4. Training the algorithms
After the selection of the algorithms has been completed, the model must be trained and the data entered into the model. Model accuracy is critical here. Although there are no internationalized or generally accepted thresholds, it is extremely important that the model accuracy is determined within the selected framework. The determination of an acceptable minimum threshold and the use of a large statistical discipline play a decisive role. The model has to be trained again, since it goes without saying that the models may need to be fine-tuned. For example, in the case of the result with a reduced predictability of the model, it has to be revised and all of the above-mentioned steps have to be checked.

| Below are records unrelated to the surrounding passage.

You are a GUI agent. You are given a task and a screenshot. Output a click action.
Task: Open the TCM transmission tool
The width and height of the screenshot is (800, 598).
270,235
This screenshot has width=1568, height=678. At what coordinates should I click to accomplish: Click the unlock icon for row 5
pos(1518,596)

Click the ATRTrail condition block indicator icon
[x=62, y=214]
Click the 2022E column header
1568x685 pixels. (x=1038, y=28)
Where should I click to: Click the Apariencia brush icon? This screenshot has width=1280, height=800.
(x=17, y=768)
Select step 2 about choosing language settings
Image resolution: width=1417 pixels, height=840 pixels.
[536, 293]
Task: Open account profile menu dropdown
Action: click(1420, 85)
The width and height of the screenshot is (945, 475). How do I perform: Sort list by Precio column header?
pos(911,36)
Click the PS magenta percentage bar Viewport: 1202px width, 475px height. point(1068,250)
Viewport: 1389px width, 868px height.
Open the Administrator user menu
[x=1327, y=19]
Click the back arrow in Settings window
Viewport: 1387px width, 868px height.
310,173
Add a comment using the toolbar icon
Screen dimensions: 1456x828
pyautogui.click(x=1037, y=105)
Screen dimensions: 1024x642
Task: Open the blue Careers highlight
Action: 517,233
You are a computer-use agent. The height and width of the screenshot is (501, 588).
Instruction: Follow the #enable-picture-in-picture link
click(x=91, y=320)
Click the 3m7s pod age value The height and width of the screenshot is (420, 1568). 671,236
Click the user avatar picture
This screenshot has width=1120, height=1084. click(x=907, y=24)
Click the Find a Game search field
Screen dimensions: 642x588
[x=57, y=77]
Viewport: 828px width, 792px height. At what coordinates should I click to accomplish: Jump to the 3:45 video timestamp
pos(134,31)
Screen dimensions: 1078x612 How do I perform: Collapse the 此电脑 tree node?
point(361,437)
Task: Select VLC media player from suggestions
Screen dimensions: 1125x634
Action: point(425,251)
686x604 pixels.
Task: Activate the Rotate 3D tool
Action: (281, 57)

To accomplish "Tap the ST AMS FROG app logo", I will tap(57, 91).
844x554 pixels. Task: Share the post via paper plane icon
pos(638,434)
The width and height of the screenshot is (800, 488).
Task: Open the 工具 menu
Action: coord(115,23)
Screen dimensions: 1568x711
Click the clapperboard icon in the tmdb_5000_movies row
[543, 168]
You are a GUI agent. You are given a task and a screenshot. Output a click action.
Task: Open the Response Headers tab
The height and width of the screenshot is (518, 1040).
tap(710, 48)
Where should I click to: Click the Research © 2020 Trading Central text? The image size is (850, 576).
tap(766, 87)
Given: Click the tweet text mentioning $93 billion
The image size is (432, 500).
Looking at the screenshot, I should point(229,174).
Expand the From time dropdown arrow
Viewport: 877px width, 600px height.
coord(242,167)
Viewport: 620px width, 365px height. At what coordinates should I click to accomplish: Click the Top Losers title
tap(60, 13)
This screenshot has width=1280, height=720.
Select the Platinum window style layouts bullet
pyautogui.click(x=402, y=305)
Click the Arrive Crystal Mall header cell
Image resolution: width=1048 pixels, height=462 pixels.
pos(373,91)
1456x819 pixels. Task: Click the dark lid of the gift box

5. Choosing the most suitable programming language for AI
This depends on needs and many factors. Nowadays, data scientists and simple users have access to a wide range of programming languages, from classic C ++ and Java to Python. Python and R are both currently the most popular and widely used programming languages in data science. Both are very powerful programming languages (for data analysis), especially due to the many packages and extensive libraries for machine learning. One of the very powerful libraries for computational linguistics is NLTK (the Natural Language Toolkit). It is a compilation of libraries and programs in the Python programming language .
6. Selection of the platform
You don’t necessarily have to buy your own service, database, etc. There is the possibility to choose a pre-built platform that offers all services.
These pre-built platforms (machine learning as a service) were one of the most useful parts of the infrastructure thanks to which machine learning has spread. The goal of developing these platforms was to facilitate and simplify machine learning. They often deliver advanced, cloud-based analytics that work with multiple algorithms and languages and can integrate them.
Rapid deployment is crucial to the success of machine learning as a service. Typically, platforms help solve problems such as data preprocessing, model training, and valuation prediction. Because they differ, a certain pre-evaluation is crucial.
The most popular platforms are Microsoft Azure Machine Learning , the Google Cloud Prediction API , TensorFlow , Ayasdi and others.
If you have any questions about setting up an AI system, you can contact the DFIclub team by email or Q&A .
- Amram is a technical analyst and partner at DFI Club Research, a high-tech research and advisory firm .He has over 10 years of technical and business experience with leading high-tech companies including Huawei,Nokia,Ericsson on ICT, Semiconductor, Microelectronics Systems and embedded systems.Amram focuses on the business critical points where new technologies drive innovations.